AI-Powered Crop Recommendation System with Chatbot Integration
DOI:
https://doi.org/10.64252/6khzrw90Keywords:
Crop Recommendation, NPK (Nitrogen, Phosphorus, Potassium), Machine learning, Artificial Intelligence, Chatbot, Farming assistant, Natural language processing (NLP).Abstract
Farming involves cultivating the soil, producing crops, and keeping livestock. The agricultural sector plays a crucial role in a country's economic growth. Machine learning (ML) generates crop recommendations based on factors such as NPK (Nitrogen, Phosphorus, Potassium), soil pH, and climatic variables. Various ML models are used for this purpose.
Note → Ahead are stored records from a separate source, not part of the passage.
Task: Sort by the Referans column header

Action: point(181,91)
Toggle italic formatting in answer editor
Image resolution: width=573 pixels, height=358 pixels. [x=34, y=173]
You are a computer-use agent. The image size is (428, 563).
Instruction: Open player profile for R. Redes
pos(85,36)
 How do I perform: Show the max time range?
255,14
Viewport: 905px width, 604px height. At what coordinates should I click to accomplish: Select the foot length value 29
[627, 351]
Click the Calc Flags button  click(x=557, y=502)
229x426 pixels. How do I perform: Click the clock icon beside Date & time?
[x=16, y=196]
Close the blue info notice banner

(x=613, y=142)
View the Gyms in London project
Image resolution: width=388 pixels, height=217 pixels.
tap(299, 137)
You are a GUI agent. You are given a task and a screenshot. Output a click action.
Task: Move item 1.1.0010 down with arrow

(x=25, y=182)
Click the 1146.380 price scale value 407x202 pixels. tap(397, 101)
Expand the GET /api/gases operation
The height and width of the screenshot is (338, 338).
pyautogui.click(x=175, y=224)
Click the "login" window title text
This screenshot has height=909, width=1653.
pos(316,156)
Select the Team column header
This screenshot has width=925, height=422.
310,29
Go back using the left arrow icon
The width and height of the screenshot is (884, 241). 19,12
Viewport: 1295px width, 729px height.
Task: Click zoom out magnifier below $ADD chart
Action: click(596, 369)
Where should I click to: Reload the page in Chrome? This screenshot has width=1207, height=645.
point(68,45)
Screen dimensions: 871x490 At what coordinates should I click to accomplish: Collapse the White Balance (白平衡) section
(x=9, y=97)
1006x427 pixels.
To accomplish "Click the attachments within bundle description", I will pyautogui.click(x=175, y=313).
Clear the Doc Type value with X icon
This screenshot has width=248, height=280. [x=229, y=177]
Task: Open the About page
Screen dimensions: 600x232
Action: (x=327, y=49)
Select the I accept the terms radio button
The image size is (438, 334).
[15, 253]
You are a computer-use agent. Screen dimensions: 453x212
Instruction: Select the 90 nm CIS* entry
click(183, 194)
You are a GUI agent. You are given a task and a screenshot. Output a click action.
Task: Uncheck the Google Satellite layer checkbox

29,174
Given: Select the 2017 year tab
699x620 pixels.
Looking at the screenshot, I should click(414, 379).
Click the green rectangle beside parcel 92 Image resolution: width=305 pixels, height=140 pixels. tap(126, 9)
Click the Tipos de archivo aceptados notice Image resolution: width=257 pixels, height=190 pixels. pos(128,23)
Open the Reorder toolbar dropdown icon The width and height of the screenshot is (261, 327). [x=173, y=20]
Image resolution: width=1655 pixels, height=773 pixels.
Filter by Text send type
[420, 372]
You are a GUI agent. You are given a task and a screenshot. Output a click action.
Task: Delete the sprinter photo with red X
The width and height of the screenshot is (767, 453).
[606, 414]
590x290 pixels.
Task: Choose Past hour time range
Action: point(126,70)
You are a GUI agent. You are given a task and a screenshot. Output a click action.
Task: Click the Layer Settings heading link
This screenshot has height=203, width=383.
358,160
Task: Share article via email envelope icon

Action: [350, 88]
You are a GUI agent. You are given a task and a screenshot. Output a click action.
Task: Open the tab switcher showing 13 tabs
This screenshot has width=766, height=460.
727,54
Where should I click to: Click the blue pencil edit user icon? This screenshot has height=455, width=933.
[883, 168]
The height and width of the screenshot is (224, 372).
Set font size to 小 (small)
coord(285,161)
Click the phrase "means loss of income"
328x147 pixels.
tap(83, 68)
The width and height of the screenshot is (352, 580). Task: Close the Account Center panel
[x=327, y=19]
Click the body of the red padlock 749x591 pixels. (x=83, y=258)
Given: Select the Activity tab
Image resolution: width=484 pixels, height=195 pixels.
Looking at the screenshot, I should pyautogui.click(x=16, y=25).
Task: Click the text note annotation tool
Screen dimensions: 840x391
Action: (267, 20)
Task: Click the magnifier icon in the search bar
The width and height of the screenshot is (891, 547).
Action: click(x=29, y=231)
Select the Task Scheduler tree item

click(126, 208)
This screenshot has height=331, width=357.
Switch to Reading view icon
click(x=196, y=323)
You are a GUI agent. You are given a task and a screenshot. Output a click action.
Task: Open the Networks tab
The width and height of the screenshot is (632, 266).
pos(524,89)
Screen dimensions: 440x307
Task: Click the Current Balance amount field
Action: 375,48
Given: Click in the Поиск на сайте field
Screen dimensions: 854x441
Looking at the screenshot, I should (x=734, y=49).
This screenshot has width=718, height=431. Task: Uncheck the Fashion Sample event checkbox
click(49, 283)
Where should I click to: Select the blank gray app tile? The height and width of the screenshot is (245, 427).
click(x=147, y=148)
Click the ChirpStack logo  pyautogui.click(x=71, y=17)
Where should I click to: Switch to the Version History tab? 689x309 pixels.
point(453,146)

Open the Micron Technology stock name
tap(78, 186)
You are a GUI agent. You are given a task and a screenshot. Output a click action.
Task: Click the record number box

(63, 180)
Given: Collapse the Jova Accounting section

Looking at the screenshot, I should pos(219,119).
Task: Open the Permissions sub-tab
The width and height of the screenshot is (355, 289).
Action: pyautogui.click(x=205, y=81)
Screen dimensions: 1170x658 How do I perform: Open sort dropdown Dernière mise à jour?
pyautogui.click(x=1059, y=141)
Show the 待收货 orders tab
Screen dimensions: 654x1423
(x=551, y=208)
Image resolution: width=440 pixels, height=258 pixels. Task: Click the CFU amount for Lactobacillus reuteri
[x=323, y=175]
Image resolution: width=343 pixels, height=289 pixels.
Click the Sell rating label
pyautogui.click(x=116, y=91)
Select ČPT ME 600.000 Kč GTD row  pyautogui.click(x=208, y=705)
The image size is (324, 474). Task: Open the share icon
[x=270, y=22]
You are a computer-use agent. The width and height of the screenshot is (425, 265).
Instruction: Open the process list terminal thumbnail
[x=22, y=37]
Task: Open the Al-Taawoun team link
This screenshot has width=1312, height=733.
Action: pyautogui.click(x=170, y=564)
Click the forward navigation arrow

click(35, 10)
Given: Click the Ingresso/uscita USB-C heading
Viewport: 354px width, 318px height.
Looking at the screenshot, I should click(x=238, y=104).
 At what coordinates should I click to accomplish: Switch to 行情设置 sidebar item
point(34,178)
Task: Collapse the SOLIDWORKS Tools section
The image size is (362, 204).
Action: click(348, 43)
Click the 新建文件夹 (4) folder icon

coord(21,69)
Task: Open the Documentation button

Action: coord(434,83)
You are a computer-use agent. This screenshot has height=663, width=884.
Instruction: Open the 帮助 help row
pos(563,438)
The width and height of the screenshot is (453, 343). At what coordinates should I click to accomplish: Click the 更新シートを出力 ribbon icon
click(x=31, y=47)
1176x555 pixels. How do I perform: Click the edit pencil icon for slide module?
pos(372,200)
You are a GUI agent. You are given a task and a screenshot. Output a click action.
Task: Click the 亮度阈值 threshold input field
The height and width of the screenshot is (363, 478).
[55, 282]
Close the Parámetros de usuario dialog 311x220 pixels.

Studies have shown that evaluating individual datasets separately for each crop category leads to better predictions. Additionally, a chatterbot is being developed to assist farmers in their farming practices. It utilizes natural language processing (NLP). It serves as an interactive virtual assistant that provides accurate answers to farmers' queries related to agriculture. The web-based application features a Farmer and Admin login for privacy purposes it aims to offer farmers a comprehensive understanding of agricultural practices. By leveraging the Django framework and chatterbot libraries, the chatbot provides an efficient interface for farmers to communicate and receive valuable insights for making informed decisions that can improve crop and livestock productivity. Overall, the integration of AI technologies like chatbots and ML algorithms holds the potential to revolutionize crop recommendations for farmers, providing valuable insights for optimal fertilizer usage.